>>
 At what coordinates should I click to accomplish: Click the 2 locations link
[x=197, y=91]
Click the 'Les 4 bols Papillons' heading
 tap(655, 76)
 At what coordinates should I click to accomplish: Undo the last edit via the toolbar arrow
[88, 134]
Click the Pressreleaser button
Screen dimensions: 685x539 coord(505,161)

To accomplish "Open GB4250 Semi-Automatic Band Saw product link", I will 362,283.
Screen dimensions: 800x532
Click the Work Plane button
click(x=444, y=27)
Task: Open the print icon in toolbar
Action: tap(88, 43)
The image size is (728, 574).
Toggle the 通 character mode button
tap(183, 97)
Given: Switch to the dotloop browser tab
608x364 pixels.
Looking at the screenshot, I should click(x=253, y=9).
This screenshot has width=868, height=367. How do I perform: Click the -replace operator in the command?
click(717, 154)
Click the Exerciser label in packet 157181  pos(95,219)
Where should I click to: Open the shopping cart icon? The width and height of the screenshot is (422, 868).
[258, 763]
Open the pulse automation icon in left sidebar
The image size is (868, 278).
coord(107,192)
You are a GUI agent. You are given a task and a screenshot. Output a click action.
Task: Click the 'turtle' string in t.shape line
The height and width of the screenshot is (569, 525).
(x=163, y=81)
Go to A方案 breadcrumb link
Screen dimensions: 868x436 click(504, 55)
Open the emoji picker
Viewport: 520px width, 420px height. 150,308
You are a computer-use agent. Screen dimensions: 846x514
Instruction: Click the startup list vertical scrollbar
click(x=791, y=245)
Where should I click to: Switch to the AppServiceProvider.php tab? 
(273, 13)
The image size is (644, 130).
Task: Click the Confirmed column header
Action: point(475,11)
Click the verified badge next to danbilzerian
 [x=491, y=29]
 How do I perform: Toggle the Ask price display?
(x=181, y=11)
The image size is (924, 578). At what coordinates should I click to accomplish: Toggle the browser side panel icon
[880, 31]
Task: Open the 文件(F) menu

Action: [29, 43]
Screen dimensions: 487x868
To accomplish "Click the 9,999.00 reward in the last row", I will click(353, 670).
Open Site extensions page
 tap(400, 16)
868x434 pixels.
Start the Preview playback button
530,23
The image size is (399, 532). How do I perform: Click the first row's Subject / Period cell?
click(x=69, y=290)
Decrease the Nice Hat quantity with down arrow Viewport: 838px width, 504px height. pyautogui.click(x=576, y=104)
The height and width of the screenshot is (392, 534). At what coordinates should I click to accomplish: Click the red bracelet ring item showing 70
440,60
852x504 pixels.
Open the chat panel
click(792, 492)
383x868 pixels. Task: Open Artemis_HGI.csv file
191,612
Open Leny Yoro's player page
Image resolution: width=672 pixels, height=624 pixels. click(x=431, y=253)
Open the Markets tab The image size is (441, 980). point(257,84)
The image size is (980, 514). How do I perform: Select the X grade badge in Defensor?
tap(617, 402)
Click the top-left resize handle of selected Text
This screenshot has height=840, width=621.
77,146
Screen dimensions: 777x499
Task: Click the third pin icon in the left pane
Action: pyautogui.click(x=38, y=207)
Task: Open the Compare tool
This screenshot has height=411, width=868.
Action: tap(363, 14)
<<
* Exercise brief *
Could you return every record above exactly as written?

* Reply to the task *
 At what coordinates should I click to accomplish: Click the 2 locations link
[x=197, y=91]
Click the 'Les 4 bols Papillons' heading
 tap(655, 76)
 At what coordinates should I click to accomplish: Undo the last edit via the toolbar arrow
[88, 134]
Click the Pressreleaser button
Screen dimensions: 685x539 coord(505,161)

To accomplish "Open GB4250 Semi-Automatic Band Saw product link", I will 362,283.
Screen dimensions: 800x532
Click the Work Plane button
click(x=444, y=27)
Task: Open the print icon in toolbar
Action: tap(88, 43)
The image size is (728, 574).
Toggle the 通 character mode button
tap(183, 97)
Given: Switch to the dotloop browser tab
608x364 pixels.
Looking at the screenshot, I should click(x=253, y=9).
This screenshot has width=868, height=367. How do I perform: Click the -replace operator in the command?
click(717, 154)
Click the Exerciser label in packet 157181  pos(95,219)
Where should I click to: Open the shopping cart icon? The width and height of the screenshot is (422, 868).
[258, 763]
Open the pulse automation icon in left sidebar
The image size is (868, 278).
coord(107,192)
You are a GUI agent. You are given a task and a screenshot. Output a click action.
Task: Click the 'turtle' string in t.shape line
The height and width of the screenshot is (569, 525).
(x=163, y=81)
Go to A方案 breadcrumb link
Screen dimensions: 868x436 click(504, 55)
Open the emoji picker
Viewport: 520px width, 420px height. 150,308
You are a computer-use agent. Screen dimensions: 846x514
Instruction: Click the startup list vertical scrollbar
click(x=791, y=245)
Where should I click to: Switch to the AppServiceProvider.php tab? 
(273, 13)
The image size is (644, 130).
Task: Click the Confirmed column header
Action: point(475,11)
Click the verified badge next to danbilzerian
 [x=491, y=29]
 How do I perform: Toggle the Ask price display?
(x=181, y=11)
The image size is (924, 578). At what coordinates should I click to accomplish: Toggle the browser side panel icon
[880, 31]
Task: Open the 文件(F) menu

Action: [29, 43]
Screen dimensions: 487x868
To accomplish "Click the 9,999.00 reward in the last row", I will click(353, 670).
Open Site extensions page
 tap(400, 16)
868x434 pixels.
Start the Preview playback button
530,23
The image size is (399, 532). How do I perform: Click the first row's Subject / Period cell?
click(x=69, y=290)
Decrease the Nice Hat quantity with down arrow Viewport: 838px width, 504px height. pyautogui.click(x=576, y=104)
The height and width of the screenshot is (392, 534). At what coordinates should I click to accomplish: Click the red bracelet ring item showing 70
440,60
852x504 pixels.
Open the chat panel
click(792, 492)
383x868 pixels. Task: Open Artemis_HGI.csv file
191,612
Open Leny Yoro's player page
Image resolution: width=672 pixels, height=624 pixels. click(x=431, y=253)
Open the Markets tab The image size is (441, 980). point(257,84)
The image size is (980, 514). How do I perform: Select the X grade badge in Defensor?
tap(617, 402)
Click the top-left resize handle of selected Text
This screenshot has height=840, width=621.
77,146
Screen dimensions: 777x499
Task: Click the third pin icon in the left pane
Action: pyautogui.click(x=38, y=207)
Task: Open the Compare tool
This screenshot has height=411, width=868.
Action: tap(363, 14)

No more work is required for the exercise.